In [2]:
import pandas as pd
from sklearn.model_selection import train_test_split
from sklearn.neighbors import KNeighborsClassifier
from sklearn.preprocessing import StandardScaler, OneHotEncoder
from sklearn.compose import ColumnTransformer
from sklearn.pipeline import Pipeline
from sklearn.neighbors import KNeighborsClassifier
from sklearn.metrics import accuracy_score, classification_report, confusion_matrix


In [3]:
healthData = pd.read_csv('CVD_cleaned.csv')
healthData.drop_duplicates()
healthData.rename(columns={'Age_Category': 'Age', 'Height_(cm)': 'Height', 'Weight_(kg)': 'Weight'}, inplace=True)
healthData = healthData.drop(['Checkup', 'Other_Cancer'],  axis=1)
healthData

Unnamed: 0,General_Health,Exercise,Heart_Disease,Skin_Cancer,Depression,Diabetes,Arthritis,Sex,Age,Height,Weight,BMI,Smoking_History,Alcohol_Consumption,Fruit_Consumption,Green_Vegetables_Consumption,FriedPotato_Consumption
0,Poor,No,No,No,No,No,Yes,Female,70-74,150.0,32.66,14.54,Yes,0.0,30.0,16.0,12.0
1,Very Good,No,Yes,No,No,Yes,No,Female,70-74,165.0,77.11,28.29,No,0.0,30.0,0.0,4.0
2,Very Good,Yes,No,No,No,Yes,No,Female,60-64,163.0,88.45,33.47,No,4.0,12.0,3.0,16.0
3,Poor,Yes,Yes,No,No,Yes,No,Male,75-79,180.0,93.44,28.73,No,0.0,30.0,30.0,8.0
4,Good,No,No,No,No,No,No,Male,80+,191.0,88.45,24.37,Yes,0.0,8.0,4.0,0.0
...,...,...,...,...,...,...,...,...,...,...,...,...,...,...,...,...,...
308849,Very Good,Yes,No,No,No,No,No,Male,25-29,168.0,81.65,29.05,No,4.0,30.0,8.0,0.0
308850,Fair,Yes,No,No,No,Yes,No,Male,65-69,180.0,69.85,21.48,No,8.0,15.0,60.0,4.0
308851,Very Good,Yes,No,No,Yes,"Yes, but female told only during pregnancy",No,Female,30-34,157.0,61.23,24.69,Yes,4.0,40.0,8.0,4.0
308852,Very Good,Yes,No,No,No,No,No,Male,65-69,183.0,79.38,23.73,No,3.0,30.0,12.0,0.0


## KNN

We opted for a KNN model, as it does not assume any underlying data distribution.
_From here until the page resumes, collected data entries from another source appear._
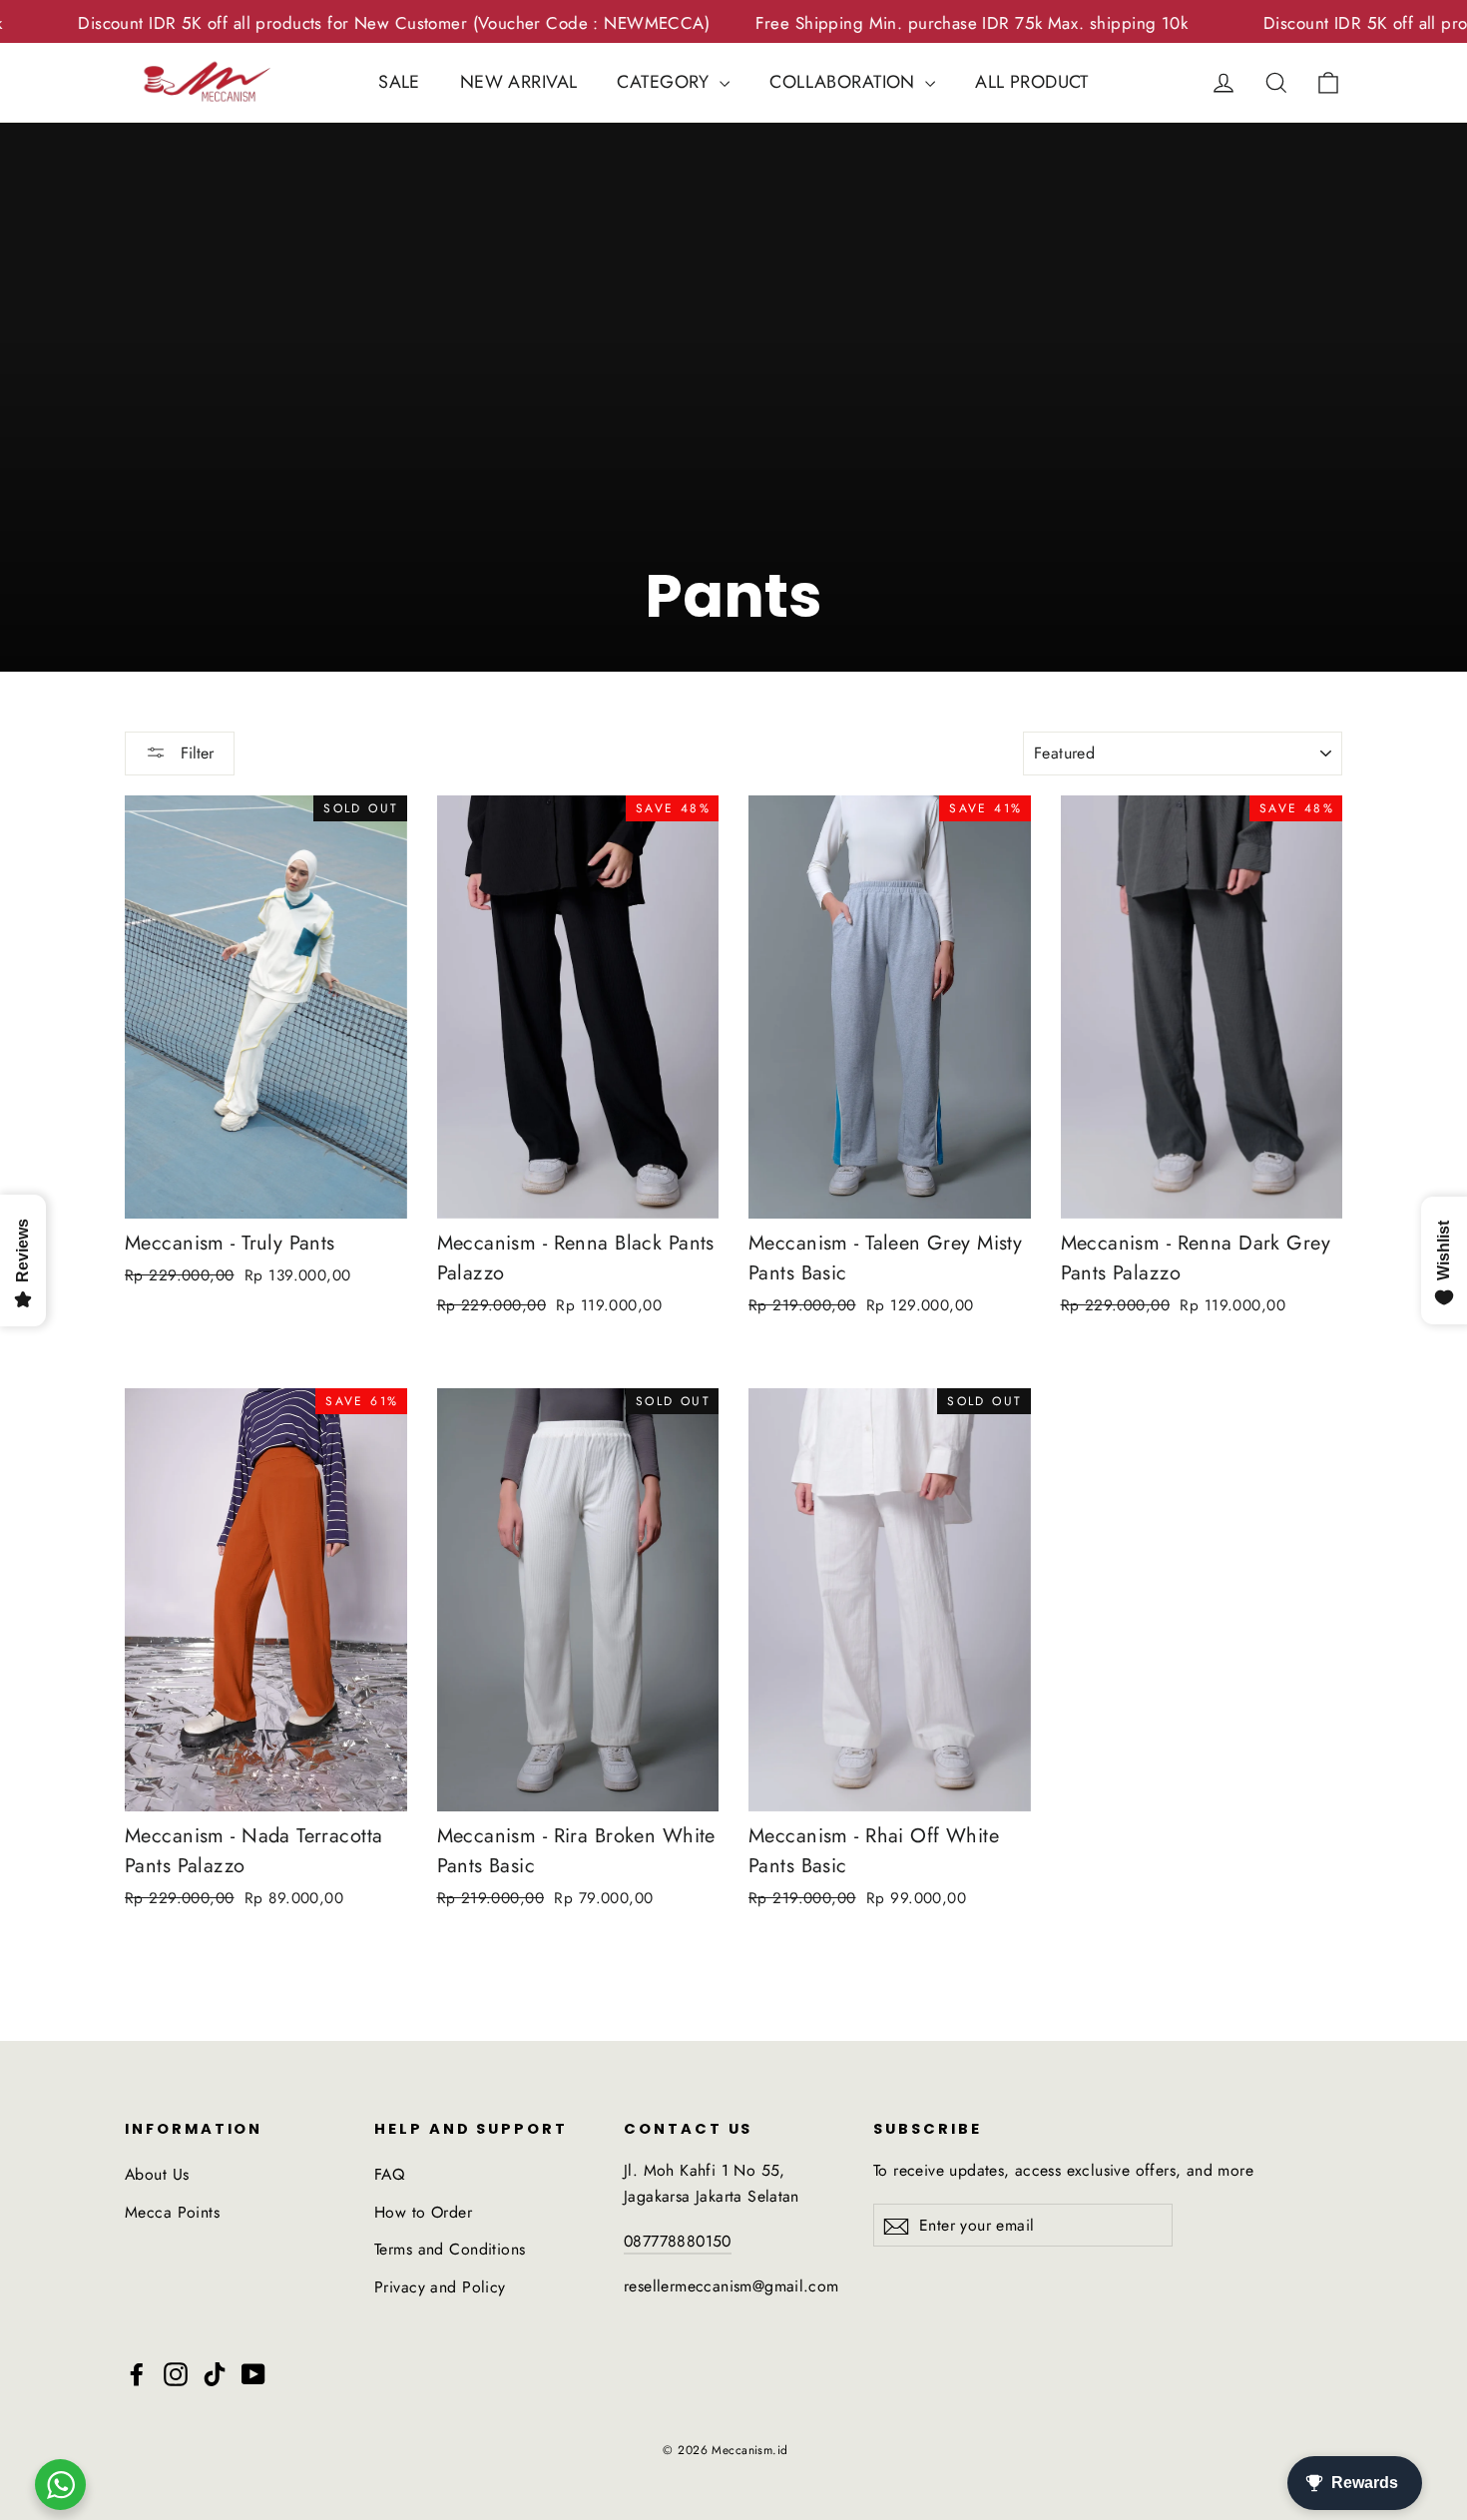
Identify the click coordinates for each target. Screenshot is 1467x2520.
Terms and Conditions (450, 2249)
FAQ (389, 2174)
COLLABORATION (844, 82)
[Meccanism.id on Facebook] (137, 2372)
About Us (157, 2174)
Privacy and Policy (440, 2286)
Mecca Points (172, 2212)
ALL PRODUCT (1032, 82)
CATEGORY (666, 82)
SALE (399, 82)
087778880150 (678, 2241)
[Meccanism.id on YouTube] (253, 2372)
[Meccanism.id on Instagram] (176, 2372)
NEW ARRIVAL (519, 82)
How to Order (423, 2212)
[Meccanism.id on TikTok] (215, 2372)
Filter (195, 753)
It works by classifying data points based on the majority class among their nearest neighbors, making it effective for predicting heart disease based on diverse lifestyle factors. 

KNN runs for about 7 mins

We used Minkowski as the metrics, as it is suitable for handling a combination of numerical and categorical variables which is what our dataset comprise of. Unlike other distance metrics, Minkowski metrics can accommodate mixed data types effectively. This allows us to measure distances between data points accurately, even when dealing with diverse types of variables. Hence using Minkowski over other distance metrics.

In [4]:
#Variables to be compared against chosen based on correlation matrix found previously 
X = healthData[['General_Health', 'BMI', 'Age', 'Smoking_History', 'Diabetes', 'Arthritis', 'Alcohol_Consumption', 'Green_Vegetables_Consumption']]

#target variable
y = healthData['Heart_Disease']

# Split training and testing sets
X_train, X_test, y_train, y_test = train_test_split(X, y, test_size=0.2, random_state=42)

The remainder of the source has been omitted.